That's how I would tackle it, anyway.
Michael Kay
http://www.saxonica.com/
> -----Original Message-----
> From: ac [mailto:ac@xxxxxxxxxxxxx]
> Sent: 26 January 2008 05:29
> To: xsl-list@xxxxxxxxxxxxxxxxxxxxxx
> Subject: Re: manage errors and terminations, child
> thread of Re: [saxon] Too many attribute value templates? ++
>
> Hi Michael,
>
> Interesting that you bring this up. First, our xslt app runs
> in a platform independent Java-based Pipeline engine that we
> also developed to support our xslt efforts. We took great
> care in making this design and architecture, first
> considering existing and developing solutions
> (ex: Cocoon, etc.). One of the key issues that we found is
> about the split between the pipeline engine/service and the
> applications running in it. There are many issues but a key
> one for us is that the split should be well defined and leave
> both pipeline (infrastructure) and applications as
> independent of one another as possible, yet, supporting the
> most sophisticated interactions, including pipeline
> re-invocation from applications.
>
> The pipeline engine manages its processes as well as their
> invocation and closure. It also supports HTTP, SOA, Portal
> (ex: JSR-168), JMS, standalone, ... sessions, where each
> environment can provide somewhat different settings and
> requirements, including for closures. The control and
> operation of the sessions is then provided to the
> applications running in the pipeline(s).
>
> So back to the application(s) and their closure, in reality,
> in most cases, the application can simply shutdown. In some
> cases, more actions may need to be taken. An example might
> be that the application managing streaming XML content,
> detects possible spoofing/corruption in the stream, decides
> to shutdown but is required to record the event for further
> analysis as well as to notify security monitoring
> service(s)/person(s). The spoof detection could also have
> happened in a pipeline re-invocation and it might be useful
> to signal the nature of the event to the pipeline and other
> invocations, before shutting down.
> This may also be in a SOA session, for example, where a rich-client
> process(es) is(are) waiting for a reply from the/an
> application running in the pipeline ...
>
> Our choice was to use Java to build the (fully XML
> configurable) pipeline engine infrastructure and XSLT for XML
> content processing and transform applications.
>
> The next time we build a pipeline engine (or revise this
> one), we would also consider Xproc (and Xproc conformance),
> but it wasn't there at the time, I am not sure that it is yet
> an industrial strength working solution, and I still have not
> seen any pipeline engine like ours, which, apart from our own
> applications, currently powers industry and government
> portals and applications, written in Java, .Net, xslt, etc.
>
> In summary, it might be that while many aspects of closure
> are better dealt with in the pipeline, the pipeline should
> not have to be aware of applicative considerations, when they exists.
>
> What do you think?
>
> Thanks.
>
> Cheers,
> ac
>
>
>
>
> Michael Kay wrote :
>
> I would have expected most of these clean-up actions (like notifying
> users) to be done in the calling application rather than in
> the stylesheet itself.

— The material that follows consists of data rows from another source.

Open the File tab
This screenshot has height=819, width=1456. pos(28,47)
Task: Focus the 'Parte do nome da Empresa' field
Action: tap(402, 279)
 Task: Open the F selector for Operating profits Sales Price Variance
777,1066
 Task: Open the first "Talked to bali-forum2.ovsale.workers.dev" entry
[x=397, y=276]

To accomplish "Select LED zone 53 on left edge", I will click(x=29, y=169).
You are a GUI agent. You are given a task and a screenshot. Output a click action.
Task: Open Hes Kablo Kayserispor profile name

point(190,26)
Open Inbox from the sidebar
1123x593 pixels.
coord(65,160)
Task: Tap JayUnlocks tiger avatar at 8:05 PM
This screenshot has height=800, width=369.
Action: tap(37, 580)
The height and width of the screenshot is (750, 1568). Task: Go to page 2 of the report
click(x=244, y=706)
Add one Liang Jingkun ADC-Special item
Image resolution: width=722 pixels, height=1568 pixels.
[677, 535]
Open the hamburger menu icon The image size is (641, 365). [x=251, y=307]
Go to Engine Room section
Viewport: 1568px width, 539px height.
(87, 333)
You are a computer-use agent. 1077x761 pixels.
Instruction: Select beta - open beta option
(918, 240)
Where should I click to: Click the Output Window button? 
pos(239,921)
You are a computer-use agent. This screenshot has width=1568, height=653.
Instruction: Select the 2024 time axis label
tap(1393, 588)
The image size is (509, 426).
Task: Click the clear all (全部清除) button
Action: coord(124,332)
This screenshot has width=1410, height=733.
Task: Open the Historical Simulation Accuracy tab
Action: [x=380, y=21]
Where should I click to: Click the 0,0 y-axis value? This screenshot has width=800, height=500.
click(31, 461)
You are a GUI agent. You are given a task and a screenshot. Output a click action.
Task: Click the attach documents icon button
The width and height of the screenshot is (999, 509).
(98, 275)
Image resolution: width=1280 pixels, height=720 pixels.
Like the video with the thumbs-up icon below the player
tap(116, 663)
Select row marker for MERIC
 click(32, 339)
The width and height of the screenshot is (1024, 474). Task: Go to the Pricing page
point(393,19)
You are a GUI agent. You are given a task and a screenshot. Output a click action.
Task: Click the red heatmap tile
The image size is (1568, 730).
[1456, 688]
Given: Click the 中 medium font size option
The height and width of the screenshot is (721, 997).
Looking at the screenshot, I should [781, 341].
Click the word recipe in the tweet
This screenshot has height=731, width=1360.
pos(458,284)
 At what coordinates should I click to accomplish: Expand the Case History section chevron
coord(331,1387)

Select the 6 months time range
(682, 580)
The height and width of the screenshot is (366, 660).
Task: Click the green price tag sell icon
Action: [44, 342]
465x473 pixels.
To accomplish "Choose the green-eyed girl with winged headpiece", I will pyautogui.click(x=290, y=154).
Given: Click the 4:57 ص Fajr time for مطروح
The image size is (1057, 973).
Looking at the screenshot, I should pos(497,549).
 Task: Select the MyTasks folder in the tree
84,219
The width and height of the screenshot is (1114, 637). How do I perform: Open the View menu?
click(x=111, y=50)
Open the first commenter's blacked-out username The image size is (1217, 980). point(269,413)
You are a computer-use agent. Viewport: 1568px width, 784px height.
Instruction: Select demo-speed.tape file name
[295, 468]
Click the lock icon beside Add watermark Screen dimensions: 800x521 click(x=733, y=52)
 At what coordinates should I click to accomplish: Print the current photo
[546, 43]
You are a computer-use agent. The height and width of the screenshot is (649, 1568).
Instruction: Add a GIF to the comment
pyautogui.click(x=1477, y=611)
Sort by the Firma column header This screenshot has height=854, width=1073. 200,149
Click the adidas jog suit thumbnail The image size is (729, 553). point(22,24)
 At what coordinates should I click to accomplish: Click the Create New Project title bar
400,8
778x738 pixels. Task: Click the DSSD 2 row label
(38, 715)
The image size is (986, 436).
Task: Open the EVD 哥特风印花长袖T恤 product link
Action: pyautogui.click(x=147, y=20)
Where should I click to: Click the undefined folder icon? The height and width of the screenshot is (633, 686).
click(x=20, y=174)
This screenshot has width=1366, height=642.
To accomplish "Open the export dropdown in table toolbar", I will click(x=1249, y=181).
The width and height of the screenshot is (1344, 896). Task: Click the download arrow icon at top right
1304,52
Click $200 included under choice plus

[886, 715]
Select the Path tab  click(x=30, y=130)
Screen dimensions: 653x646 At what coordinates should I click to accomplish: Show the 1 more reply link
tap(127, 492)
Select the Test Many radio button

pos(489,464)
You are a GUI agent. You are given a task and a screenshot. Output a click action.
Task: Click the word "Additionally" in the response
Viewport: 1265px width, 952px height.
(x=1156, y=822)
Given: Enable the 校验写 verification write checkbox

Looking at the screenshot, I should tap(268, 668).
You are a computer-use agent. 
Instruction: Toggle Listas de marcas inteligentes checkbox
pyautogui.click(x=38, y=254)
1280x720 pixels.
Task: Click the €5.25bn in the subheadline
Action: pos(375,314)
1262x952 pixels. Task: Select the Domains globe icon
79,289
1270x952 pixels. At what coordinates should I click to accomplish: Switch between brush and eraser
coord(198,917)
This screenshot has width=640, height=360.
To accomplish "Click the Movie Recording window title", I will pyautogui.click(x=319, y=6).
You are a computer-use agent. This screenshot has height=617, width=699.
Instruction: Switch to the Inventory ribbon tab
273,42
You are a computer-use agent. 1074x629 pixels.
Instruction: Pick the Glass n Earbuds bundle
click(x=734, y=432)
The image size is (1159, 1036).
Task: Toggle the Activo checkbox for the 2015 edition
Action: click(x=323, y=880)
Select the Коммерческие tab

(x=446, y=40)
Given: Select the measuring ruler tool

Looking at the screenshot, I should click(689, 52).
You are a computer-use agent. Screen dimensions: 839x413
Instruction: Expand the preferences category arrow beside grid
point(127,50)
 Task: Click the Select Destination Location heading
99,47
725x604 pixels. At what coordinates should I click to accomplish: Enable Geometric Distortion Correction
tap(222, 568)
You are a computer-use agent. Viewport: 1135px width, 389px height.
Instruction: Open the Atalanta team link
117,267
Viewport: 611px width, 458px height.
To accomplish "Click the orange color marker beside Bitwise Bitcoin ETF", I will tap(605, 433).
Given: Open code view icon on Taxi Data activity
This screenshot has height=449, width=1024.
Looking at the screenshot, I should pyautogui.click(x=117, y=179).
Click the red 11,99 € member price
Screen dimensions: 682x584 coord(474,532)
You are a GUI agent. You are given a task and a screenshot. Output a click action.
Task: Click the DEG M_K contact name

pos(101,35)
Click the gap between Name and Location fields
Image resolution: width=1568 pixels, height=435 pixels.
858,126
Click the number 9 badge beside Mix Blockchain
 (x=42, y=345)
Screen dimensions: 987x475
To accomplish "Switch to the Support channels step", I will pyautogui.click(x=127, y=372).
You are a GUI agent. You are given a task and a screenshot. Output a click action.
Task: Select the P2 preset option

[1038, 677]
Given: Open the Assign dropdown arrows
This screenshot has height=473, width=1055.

Might be more of a candidate for XProc
> rather than XSLT?
>
> Michael Kay http://www.saxonica.com/
>
>
>
>
> -----Original Message----- From: ac [mailto:ac@xxxxxxxxxxxxx] Sent:
> 25 January 2008 12:11 To: xsl-list@xxxxxxxxxxxxxxxxxxxxxx Subject:
> Re: manage errors and terminations, child thread of Re:
> [saxon] Too many attribute value templates? ++
>
> Hi,
>
> I am fine with the current xslt2 implementation, especially
> with an application that manages its error conditions with a
> formal error/status reference table, with codes, messages,
> and all that each case may require (like alarms and
> listeners, for example).
> The stylesheet's current 20K lines, use @terminate once only,
> in the error processing/reporting service, after everything
> that needs to be done is completed, and if the error is fatal.
>
> What may require clean-up before termination, starts from
> nothing, in many cases and varies depending on application
> and design in all cases, often including things like
> notification of users and external or parallel processes,
> saving cache(s), sessions, session recordings, persistent
> variables, and/or result tree(s), as well as launching
> special recovery/security processes and updating/closing
> databases and communication links.
>
> While the order of execution is unpredictable and closure
> processes can also run in parallel, logic, sync, and
> conditions still need to be met for the termination to be
> initiated. Termination conditions should include closure completion.
>
> Cheers, ac
>
>
>
>
>
> Michael Kay wrote :
>
> You seem to be looking for some kind of termination that
> "closes and tidies everything up" before dying. By that, I
> assume you mean that you want some kind of partial output to
> be available to the calling application? I wonder if you
> could explain this idea more clearly - are you thinking
> perhaps of some kind of model where everything on the call
> stack returns an empty sequence to its caller, bypassing all
> type checking, and then makes the half-written result tree
> available to the application? What would be the use case for this?
>
> Clearly, one of the rules for xsl:message and error() is that
> order of execution is unpredictable, and therefore it's
> unpredictable how far execution has proceeded at the time of
> termination.
>
> Michael Kay http://www.saxonica.com/
>
>
>
>
> -----Original Message-----
> From: ac [mailto:ac@xxxxxxxxxxxxx]
> Sent: 25 January 2008 09:56
> To: lists@xxxxxxxxxxxx; xsl-list@xxxxxxxxxxxxxxxxxxxxxx
> Subject: manage errors and terminations, child thread of
> Re: [saxon] Too many attribute value templates? ++
>
> Hi Florent,
>
> I find xsl:message with @terminate useful, yet, somewhat radical.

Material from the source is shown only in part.